Malheureusement ce qu’il faudrait à Fifa c’est une vraie révolution de ses codes. Les mêmes techniques passent encore et toujours trop souvent, comme dans les précédents épisodes. La faiblesse des gardiens rend n’importe quelle frappe lointaine particulièrement dangereuse (votre serviteur a inscrit plus de cinq buts d’au moins 35 mètres avec Jeremy Morel, et sans remettre en cause le talent de l’homme aux deux adorables terre-neuve, c’est bizarre), les enroulés sont toujours aussi efficaces, et l’éternel « tout droit » ne connaît toujours aucune limite. Rajoutez des milieux qui ne peuvent pratiquement plus défendre correctement, et vous ne serez rapidement plus étonnés de finir l’essentiel de vos matchs en ligne sur des scores comme 6-4, 4-4, 3-5 ou 6-2.
Say my name
Trop peu de nouveautés de gameplay ont été apportées à cette édition qui réitère les mêmes erreurs que l’an passé. On peut revenir sur ce système de coup de pied arrêté qui me donne envie d’égorger d’adorables petits chinchillas blancs par dizaines. Dix coups francs tirés avec le même joueur, de la même position, avec la même force et le même angle donneront environ huit à neuf résultats totalement différents. Parfois une frappe totalement écrasée qui se plante dans le mur, parfois le ballon s’envole pour ne plus jamais retomber, et parfois c’est une magnifique barre rentrante imparable qui claque dans le stade. Ces stades seront d’ailleurs notre meilleur source de consolation pour nous, passionnés, non pas par leur apparence mais bien pour leur ambiance absolument phénoménale. Une fois que vous aurez coupé le micro d’Hervé Mathoux et de Pierre Ménès en roue libre totale sur les commentaires, montez le son et appréciez le travail réalisé par l’équipe sonore. Les supporteurs chantent, scandent le nom de vos joueurs, hurlent de joie, sifflent… Quiconque a déjà mis un pied dans un vrai stade retrouvera sans problème l’atmosphère unique d’un vrai match de football.

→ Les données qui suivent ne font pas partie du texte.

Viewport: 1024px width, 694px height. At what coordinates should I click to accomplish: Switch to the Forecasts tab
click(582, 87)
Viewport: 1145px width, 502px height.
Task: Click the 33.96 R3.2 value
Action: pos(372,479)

Fifa peut vous occuper pendant une année entière à lui tout seul
Le frostbite utilisé pour la deuxième année consécutive sur Fifa semble aussi mieux maîtrisé par les développeurs. La physique de balle est excellente, tout comme les modèles des joueurs très souvent reconnaissables au premier coup d’œil. Les animations sont excellentes et on en profiterait encore plus si la plupart ne venaient pas entraver certaines actions de façon totalement aberrante. Voir des joueurs râler, se rouler au sol par souci d’immersion ou d’authenticité, pourquoi pas. Mais si c’est pour se faire signaler hors-jeu ou devoir attendre quelques secondes avant qu’il retrouve sa liberté de mouvement et donc rater un ballon potentiellement décisif, c’est à hurler de rage. Le problème n’est pas nouveau, mais il serait temps qu’EA réagisse enfin et tranche avec l’héritage de Fifa 08, encore trop visible aujourd’hui.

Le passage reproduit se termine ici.